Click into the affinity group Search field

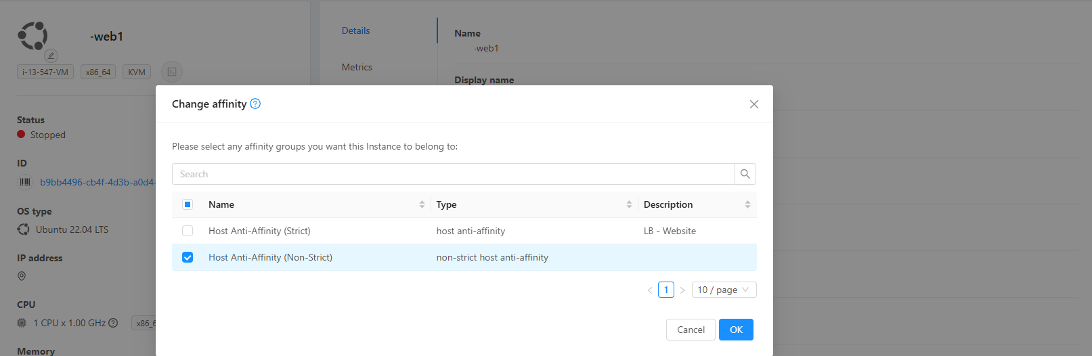(x=454, y=174)
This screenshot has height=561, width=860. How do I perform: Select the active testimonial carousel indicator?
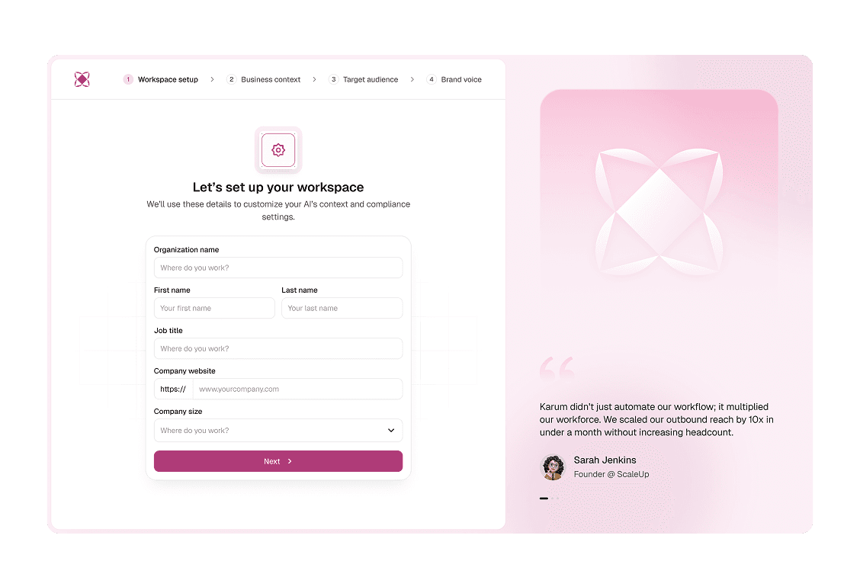point(544,498)
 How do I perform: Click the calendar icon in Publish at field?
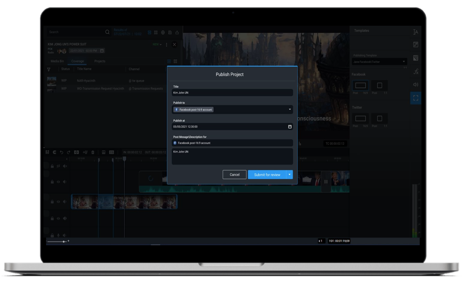tap(289, 127)
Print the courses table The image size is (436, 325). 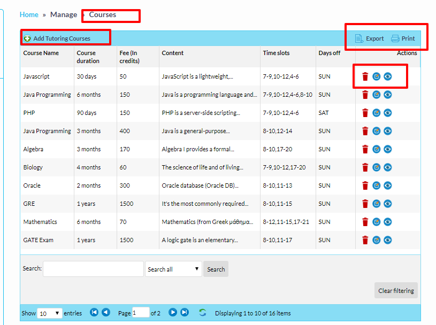point(403,38)
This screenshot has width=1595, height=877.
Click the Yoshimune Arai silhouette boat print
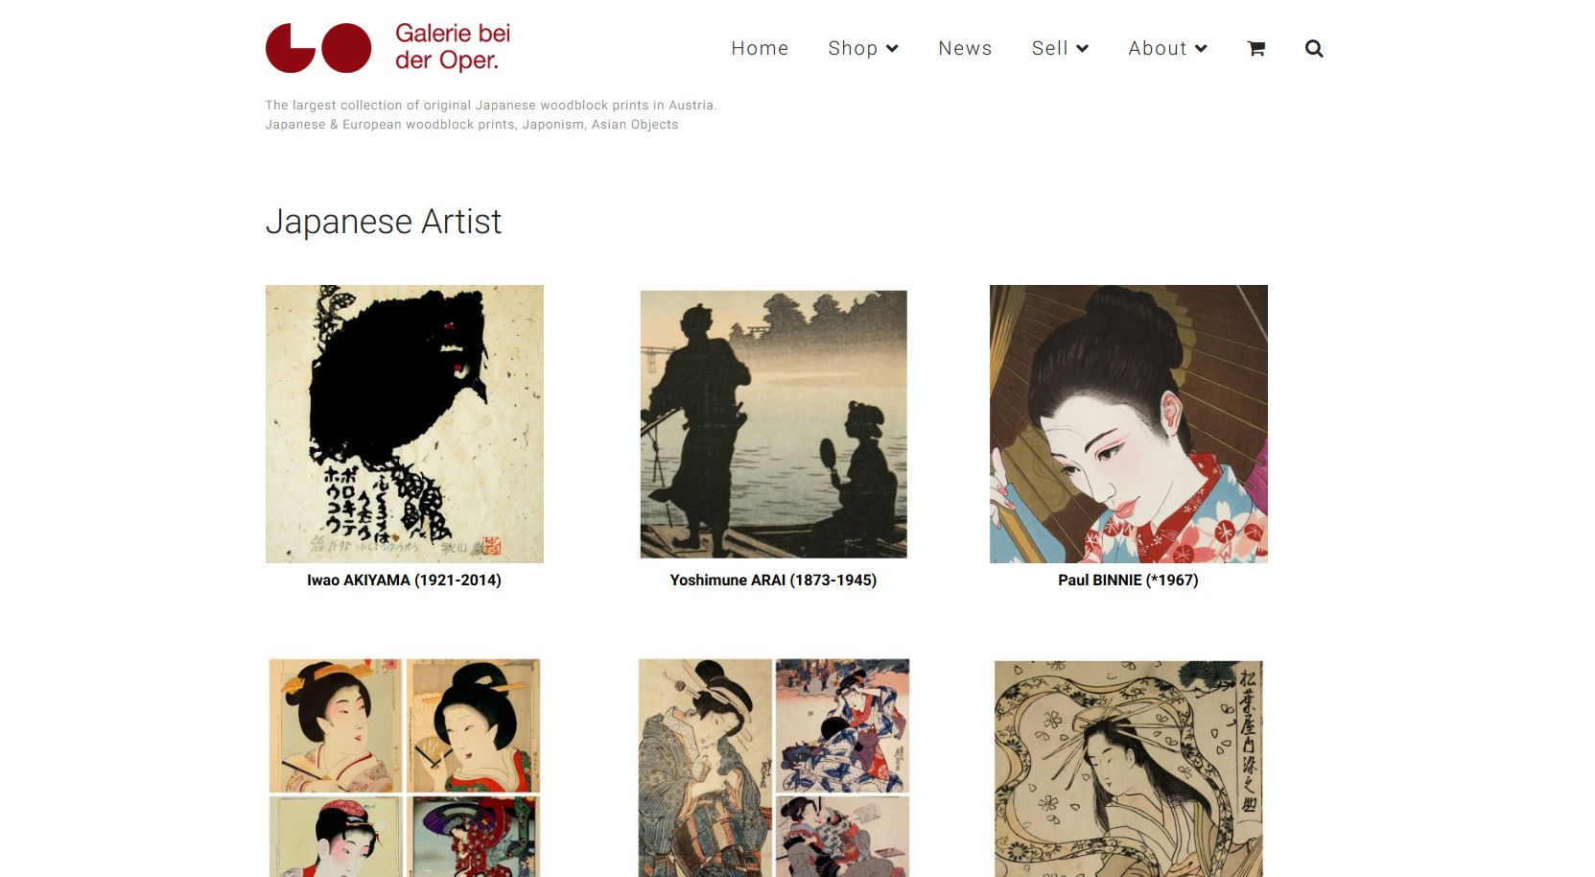[x=773, y=423]
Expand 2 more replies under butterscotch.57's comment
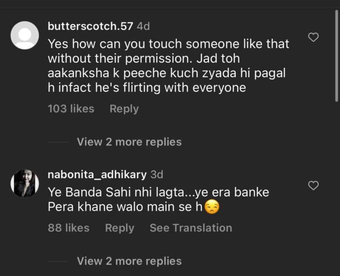This screenshot has width=340, height=276. pyautogui.click(x=129, y=142)
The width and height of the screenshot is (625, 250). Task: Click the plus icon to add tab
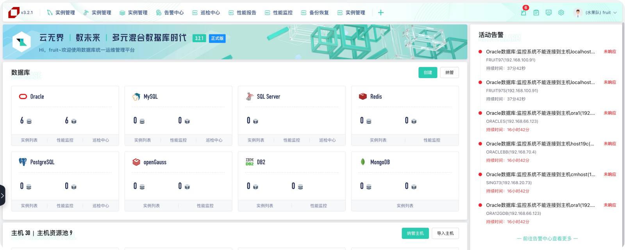click(380, 13)
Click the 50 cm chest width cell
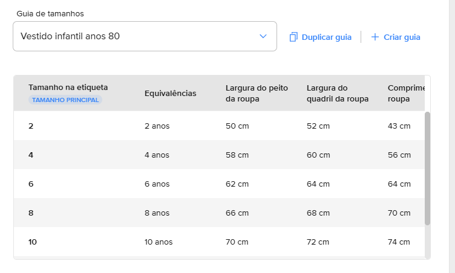The width and height of the screenshot is (455, 273). pos(237,126)
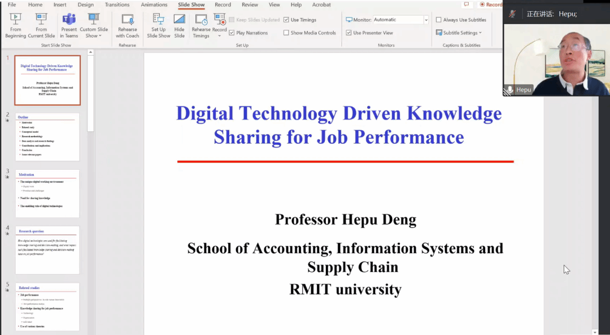Viewport: 610px width, 335px height.
Task: Click the ribbon Record icon
Action: [x=220, y=24]
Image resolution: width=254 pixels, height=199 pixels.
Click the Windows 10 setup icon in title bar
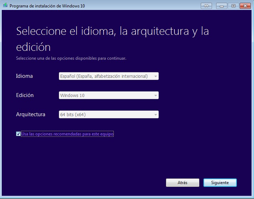pyautogui.click(x=5, y=6)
□ □ □ □
■ **Problem description**
Here the job is to retype exactly the lines that start at the one containing "Expand 2 more" and run through the end of the records above, leaving out pictures.

■ **Task solution**
Expand 2 more replies under butterscotch.57's comment
This screenshot has width=340, height=276. pyautogui.click(x=129, y=142)
The width and height of the screenshot is (625, 250). Task: Click the plus icon to add tab
click(380, 13)
Click the 50 cm chest width cell
The width and height of the screenshot is (455, 273). pos(237,126)
Viewport: 610px width, 335px height.
Task: Click the ribbon Record icon
Action: [x=220, y=24]
Image resolution: width=254 pixels, height=199 pixels.
Click the Windows 10 setup icon in title bar
pyautogui.click(x=5, y=6)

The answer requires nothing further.